> _EXERCISE BRIEF_: Can you print the lines verbatim, starting at the one containing "At what coordinates should I click to accomplish: Click the blue" and ending at the last line, leaving out the pictures?

(A data block)
START
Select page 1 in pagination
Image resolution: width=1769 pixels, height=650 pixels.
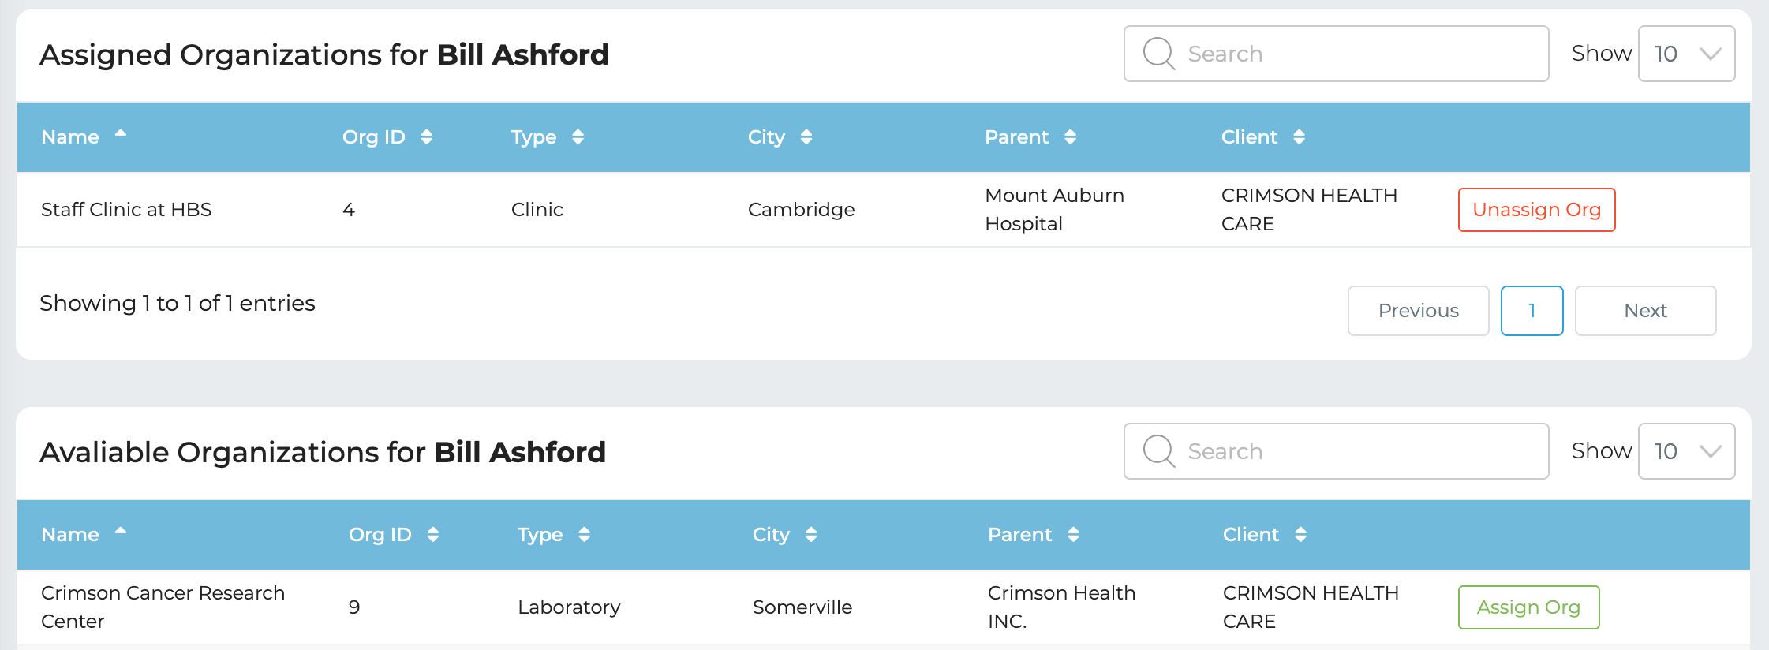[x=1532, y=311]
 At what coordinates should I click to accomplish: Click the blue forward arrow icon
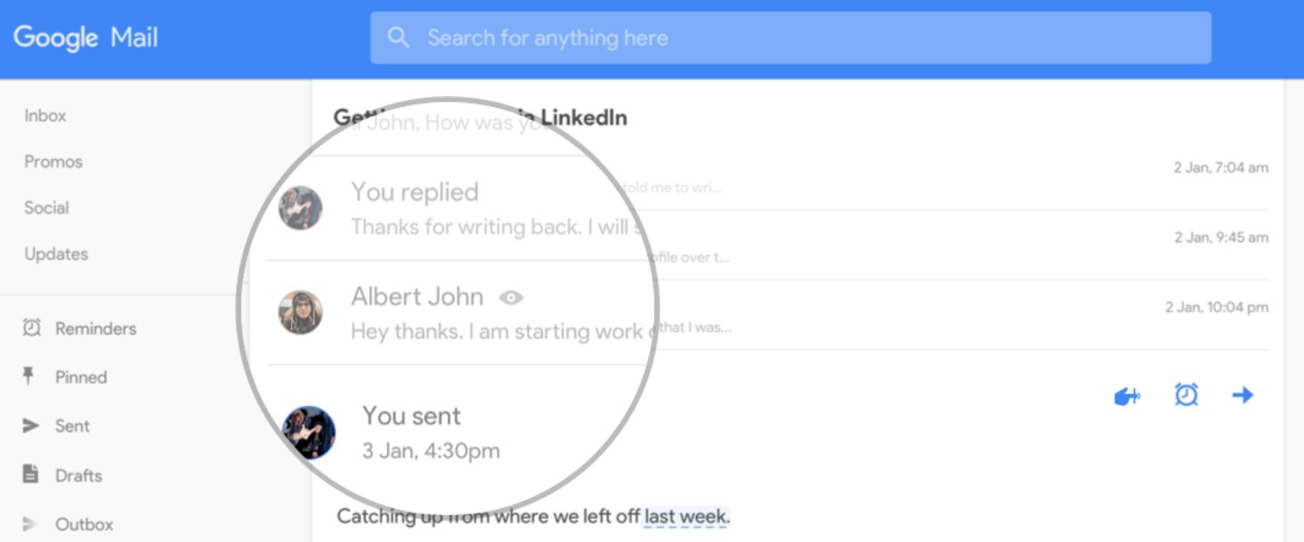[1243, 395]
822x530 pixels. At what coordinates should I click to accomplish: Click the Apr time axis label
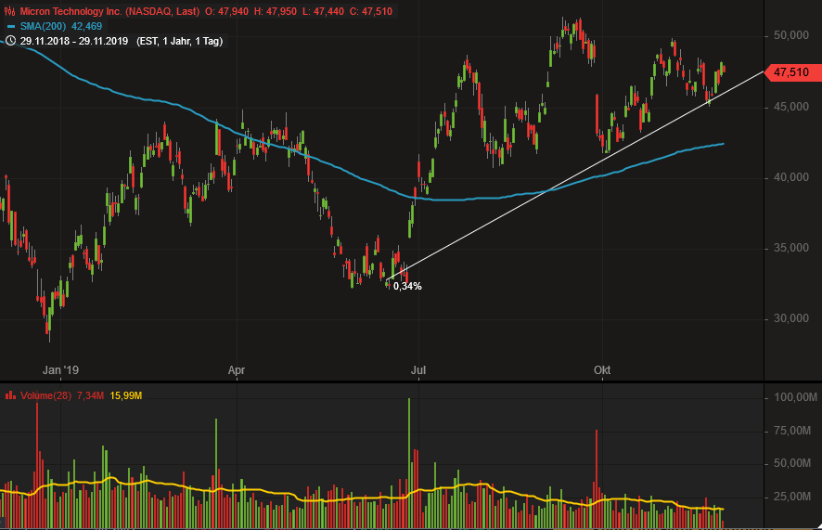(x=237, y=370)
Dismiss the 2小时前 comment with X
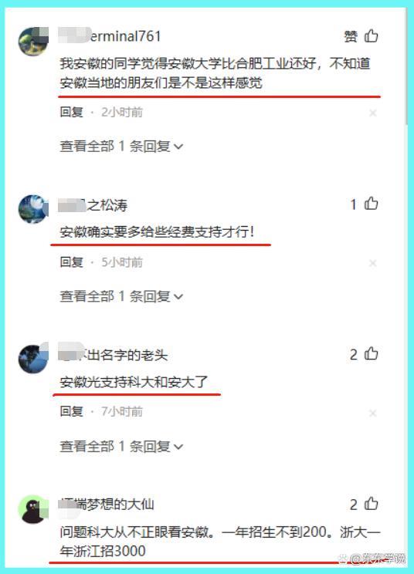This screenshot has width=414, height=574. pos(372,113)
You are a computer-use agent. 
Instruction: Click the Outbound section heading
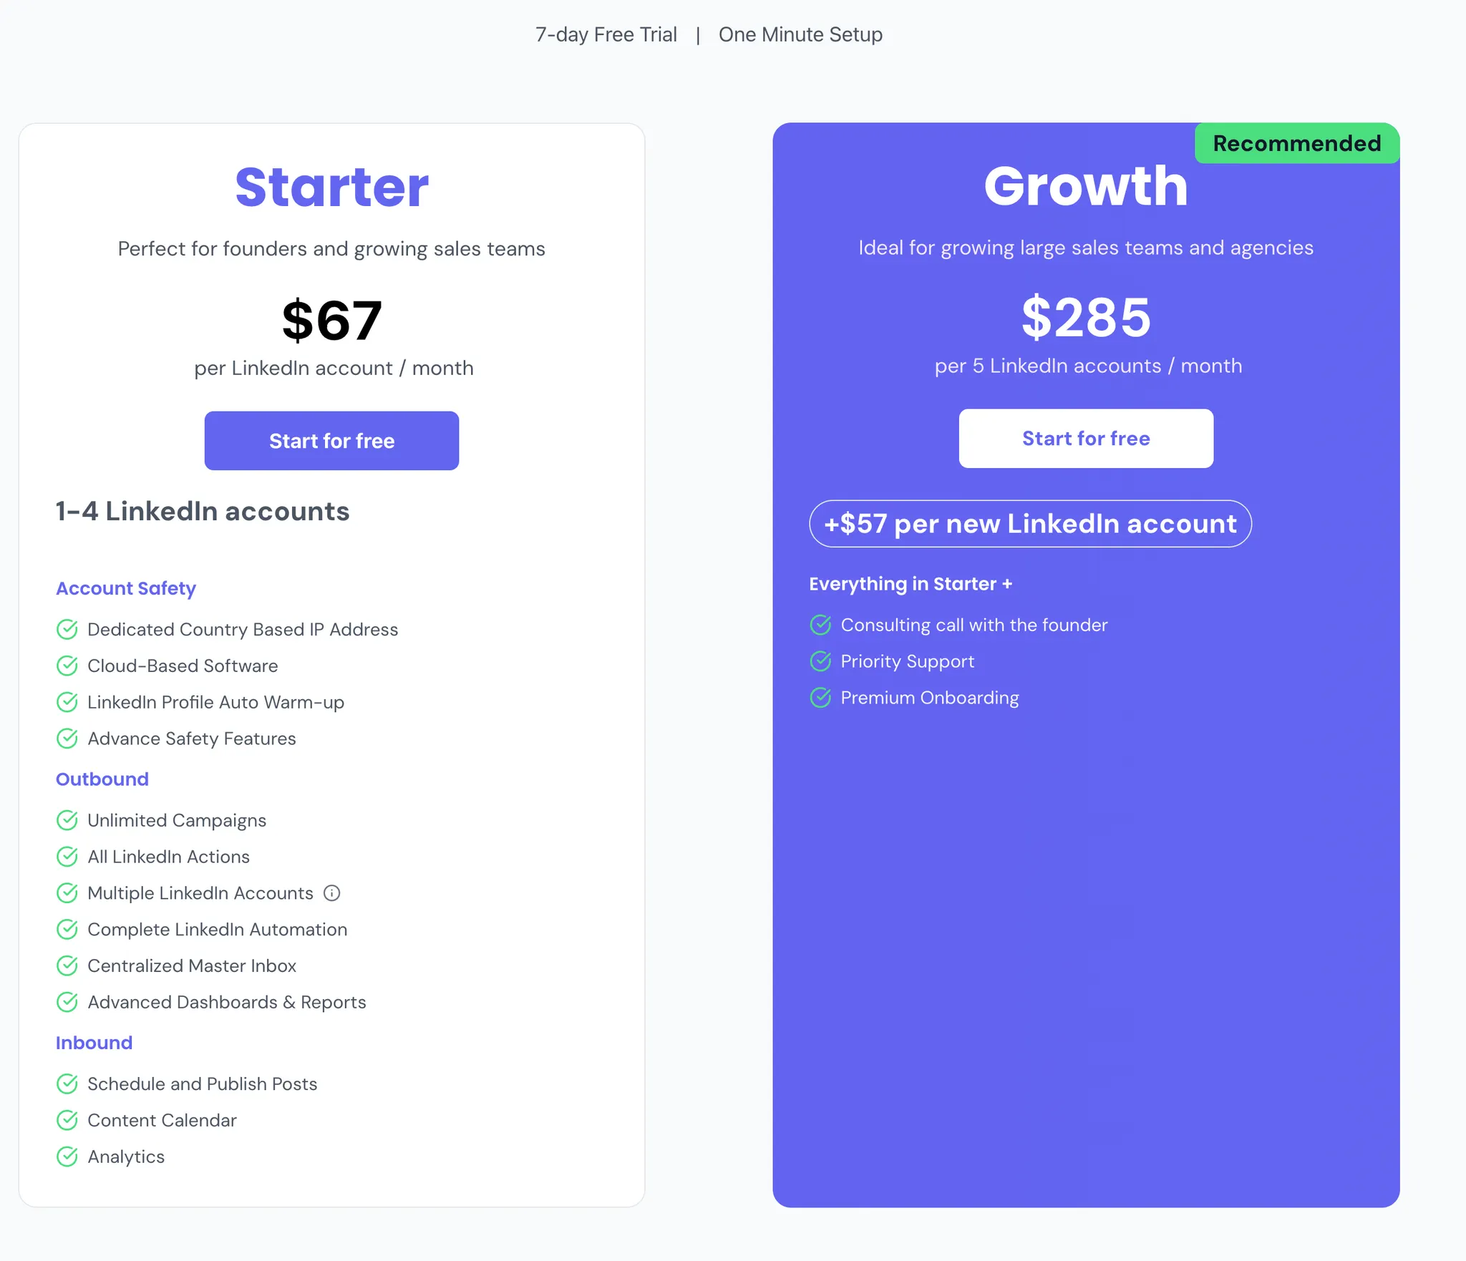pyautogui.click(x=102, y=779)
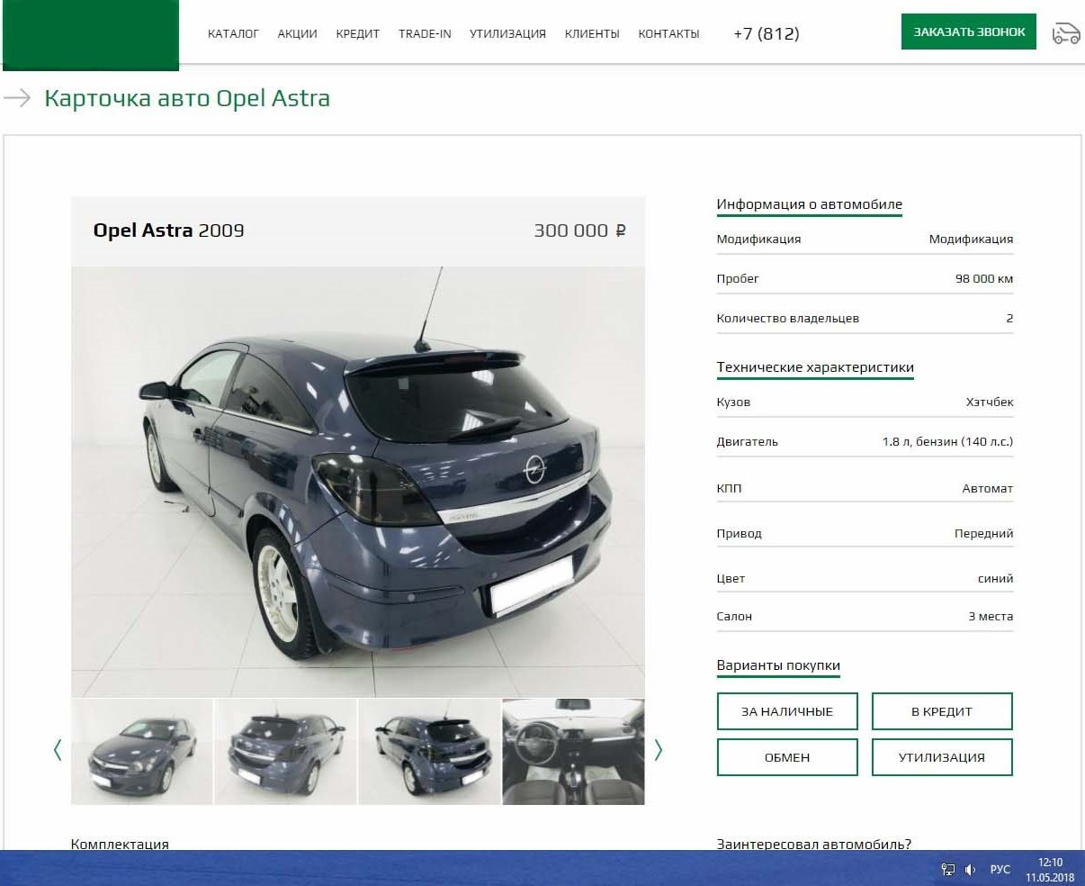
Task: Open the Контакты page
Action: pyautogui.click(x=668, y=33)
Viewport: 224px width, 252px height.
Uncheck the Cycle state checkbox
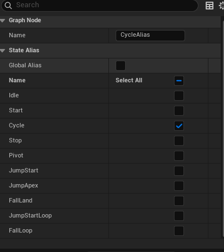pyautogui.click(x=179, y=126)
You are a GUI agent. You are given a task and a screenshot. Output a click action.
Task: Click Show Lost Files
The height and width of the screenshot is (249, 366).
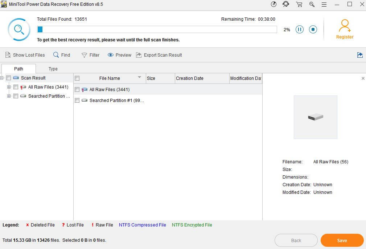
END
> _ANSWER TO THIS EXERCISE_:
 At what coordinates should I click to accomplish: Click the blue forward arrow icon
[1243, 395]
822x530 pixels. At what coordinates should I click to accomplish: Click the Apr time axis label
(x=237, y=370)
Dismiss the 2小时前 comment with X
This screenshot has width=414, height=574. pos(372,113)
You are a computer-use agent. 
Instruction: Click the Outbound section heading
pyautogui.click(x=102, y=779)
Task: Open the Контакты page
Action: pyautogui.click(x=668, y=33)
Viewport: 224px width, 252px height.
Uncheck the Cycle state checkbox
pyautogui.click(x=179, y=126)
You are a GUI agent. You are given a task and a screenshot. Output a click action.
Task: Click Show Lost Files
The height and width of the screenshot is (249, 366).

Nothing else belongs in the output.